• [Exercise aim]: What should be copied is the stretch of entries below from the line with "Launch Task Manager (任务管理器)" up to and including the line with "You are a computer-use", exactly and without images.

• [Stored items]:
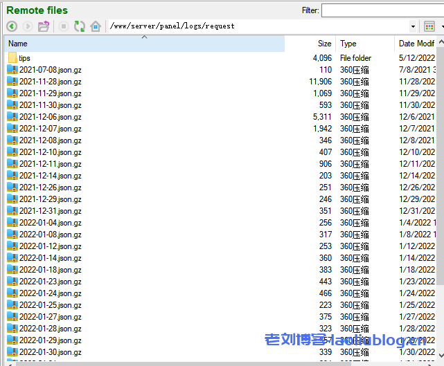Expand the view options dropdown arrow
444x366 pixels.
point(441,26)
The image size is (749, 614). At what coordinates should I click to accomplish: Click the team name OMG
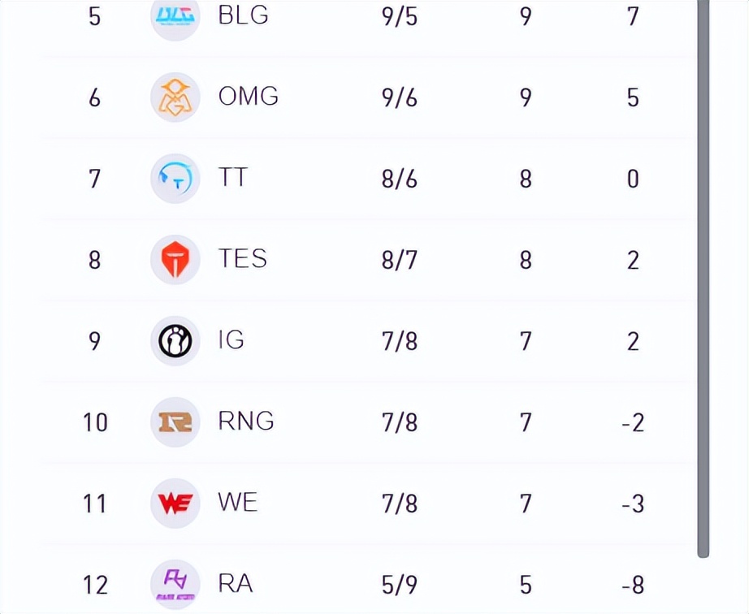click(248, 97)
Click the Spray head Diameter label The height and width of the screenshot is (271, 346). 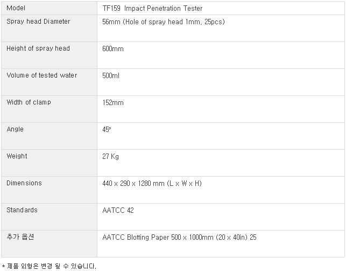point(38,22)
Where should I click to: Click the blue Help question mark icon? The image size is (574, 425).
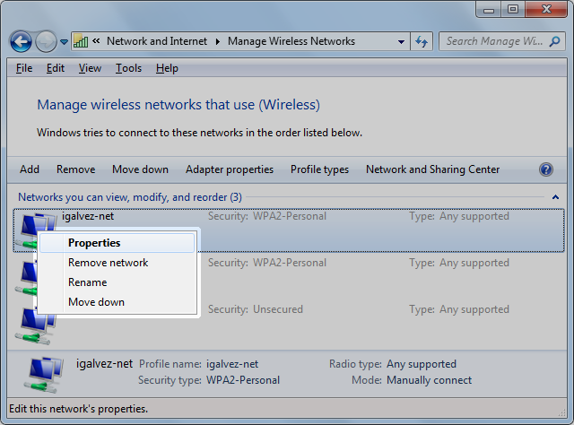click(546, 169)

==

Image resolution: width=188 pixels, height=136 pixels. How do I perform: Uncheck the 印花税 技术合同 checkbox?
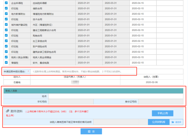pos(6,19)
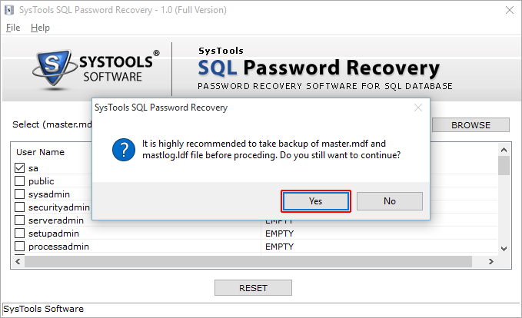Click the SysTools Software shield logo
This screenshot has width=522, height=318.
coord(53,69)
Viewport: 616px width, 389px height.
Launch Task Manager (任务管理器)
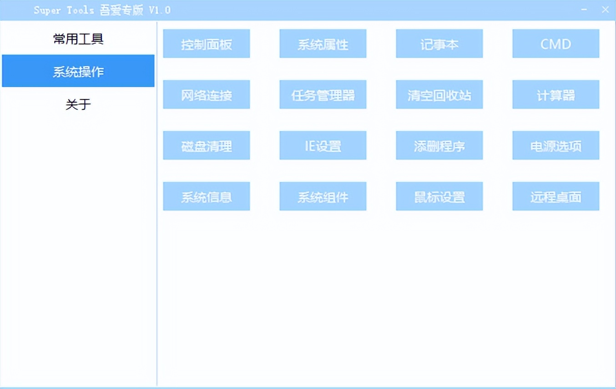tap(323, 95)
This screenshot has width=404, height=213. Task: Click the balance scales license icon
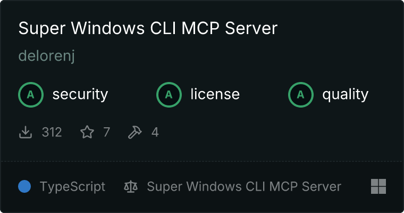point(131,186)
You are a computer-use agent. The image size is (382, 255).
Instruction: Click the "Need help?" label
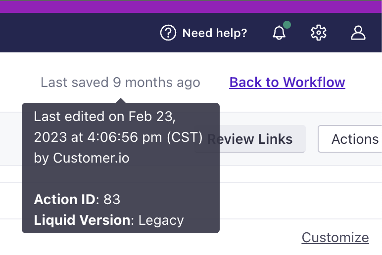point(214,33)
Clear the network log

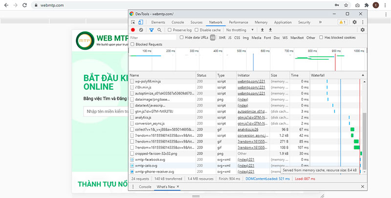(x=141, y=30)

• [Answer space]:
Launch Task Manager (任务管理器)
tap(323, 95)
This screenshot has width=404, height=213. Task: Click the balance scales license icon
point(131,186)
You are a computer-use agent. The image size is (382, 255).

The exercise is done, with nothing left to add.